─── Vorliegender Auszug
Zweckprogramme wendet die Politik an: Um ein Ziel zu erreichen,
wird ein Gesetz beschlossen. Auch die Politik schätzt ein, welche
Folgen das Gesetz haben könnte: Vor allem „Risiken“ (eine
Unter-Unterscheidung von Gefahr) werden eingeschätzt. Im Recht wird
jedoch nicht mit „Um zu“-Begründungen argumentiert. Stattdessen
arbeitet die rechtliche Argumentation mit Konditionalprogrammen,
mit Wenn-dann-Bedingungen. Folgeneinschätzung in Recht und Politik
sind nicht dasselbe. Für das Recht geht es nur um systeminterne
Folgen. Im Zentrum steht die Frage, wie sich die Anwendung einer
Regel auf zukünftige Entscheidungen auswirken könnte. Dabei müssen
zwar auch verschiedene Möglichkeiten des Verhaltens in der Umwelt
konstruiert und Annahmen „durchgespielt“ werden. Dies geschieht
jedoch nur, um systeminterne Konsequenzen einzuschätzen. Eine in
der Politik typische Prognose, wie die Umwelt reagieren könnte,
z.B. KonsumentInnen, braucht es dagegen nicht. Die Beurteilung
etwaiger Rechtsfolgen dient nur der internen Konsistenzpflege. Die
Einschätzung bereichert den Vorrat an Redundanzen, auf die man sich
zukünftig argumentativ beziehen kann. Welchen Unterschied es macht,
ob das Recht nur systeminterne oder auch die Umwelt betreffende
Folgen ins Kalkül zieht, wird leicht übersehen. Die Frage ist, ob
es auf Dauer möglich sein wird, sich als operativ geschlossenes
Rechtssystem gegenüber den externen Folgen der Rechtsprechung zu
verschließen. (Z.B.: Folgen für den Klimaschutz.) In dieser Frage
blitzt der politische Begriff des Interesses auf. Rechtsprechung
hat Konsequenzen für die davon potenziell Betroffenen. Bei der
Lebensrettung kann man ein Interesse des Retters unterstellen, für
etwaige Schäden durch seine Hilfsaktion entschädigt zu werden.
──────
Aufgabenstellung:
Prüfen Sie, ob die folgenden Aussagen mit dem Auszug über Folgeneinschätzung in Recht und Politik übereinstimmen, und belegen Sie jedes Ja oder Nein mit der entscheidenden Stelle im wörtlichen Zitat.
1. Im Recht wird mit „Um zu“-Begründungen argumentiert.
2. Die Politik schätzt bei den Folgen eines Gesetzes vor allem Risiken ein.
3. Für die rechtliche Folgeneinschätzung ist eine Prognose der Umweltreaktion erforderlich.
─── Bereitgestelltes Material
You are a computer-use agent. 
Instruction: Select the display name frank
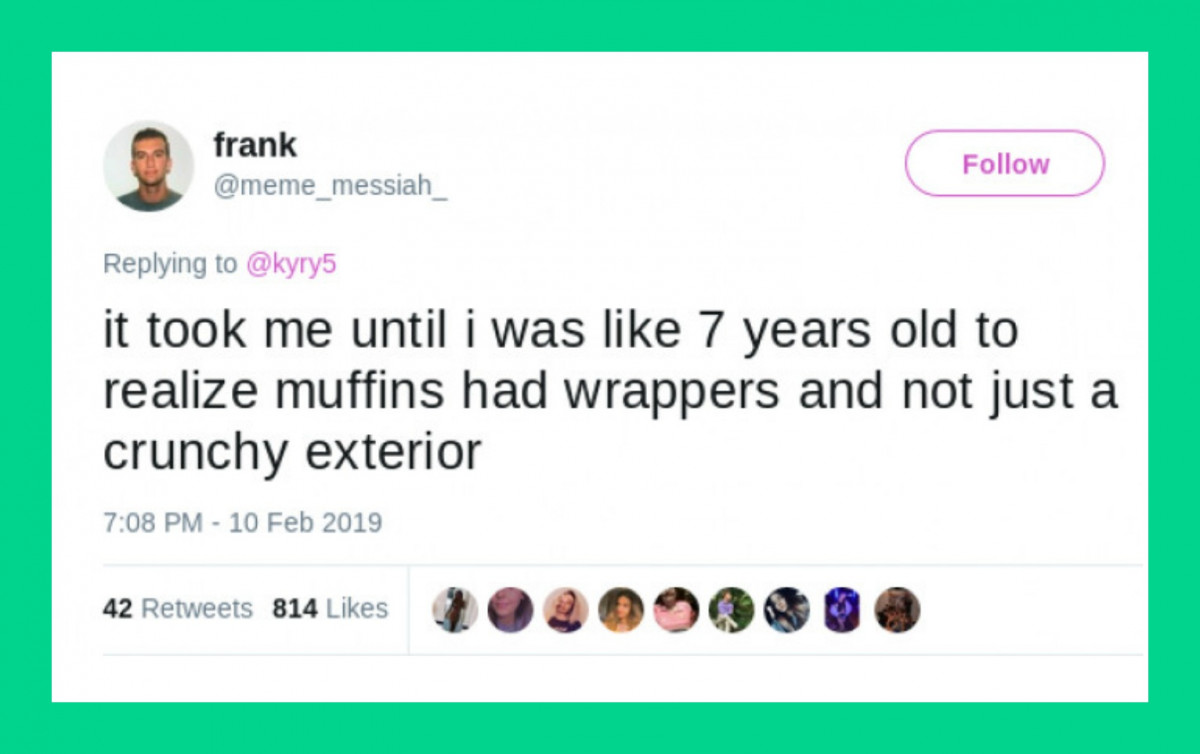255,144
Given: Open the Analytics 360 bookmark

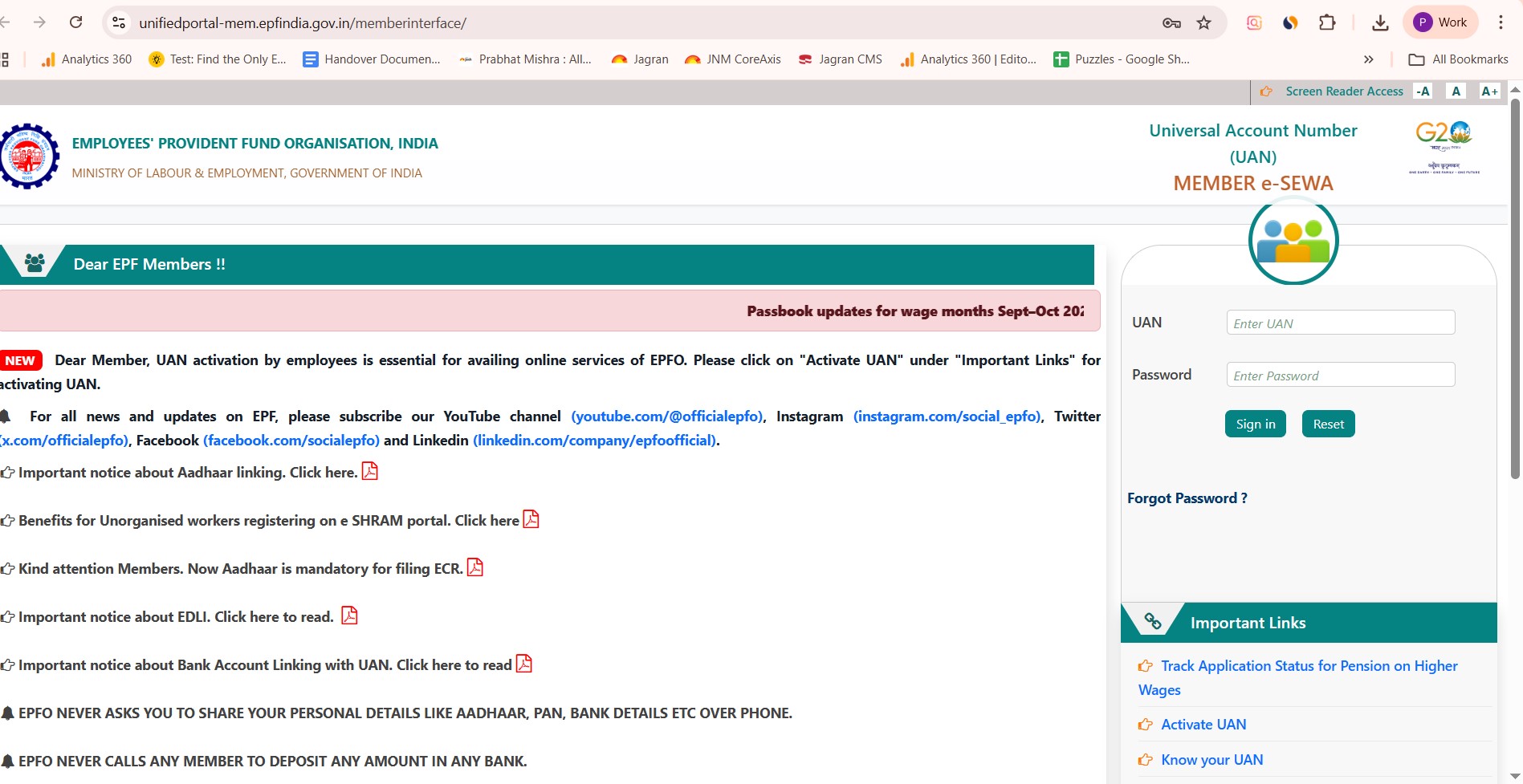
──────
Ergebnis:
1. Nein: »Im Recht wird jedoch nicht mit „Um zu“-Begründungen argumentiert.«
2. Ja: »Vor allem „Risiken“ (eine Unter-Unterscheidung von Gefahr) werden eingeschätzt.«
3. Nein: »Eine in der Politik typische Prognose, wie die Umwelt reagieren könnte, z.B. KonsumentInnen, braucht es dagegen nicht.«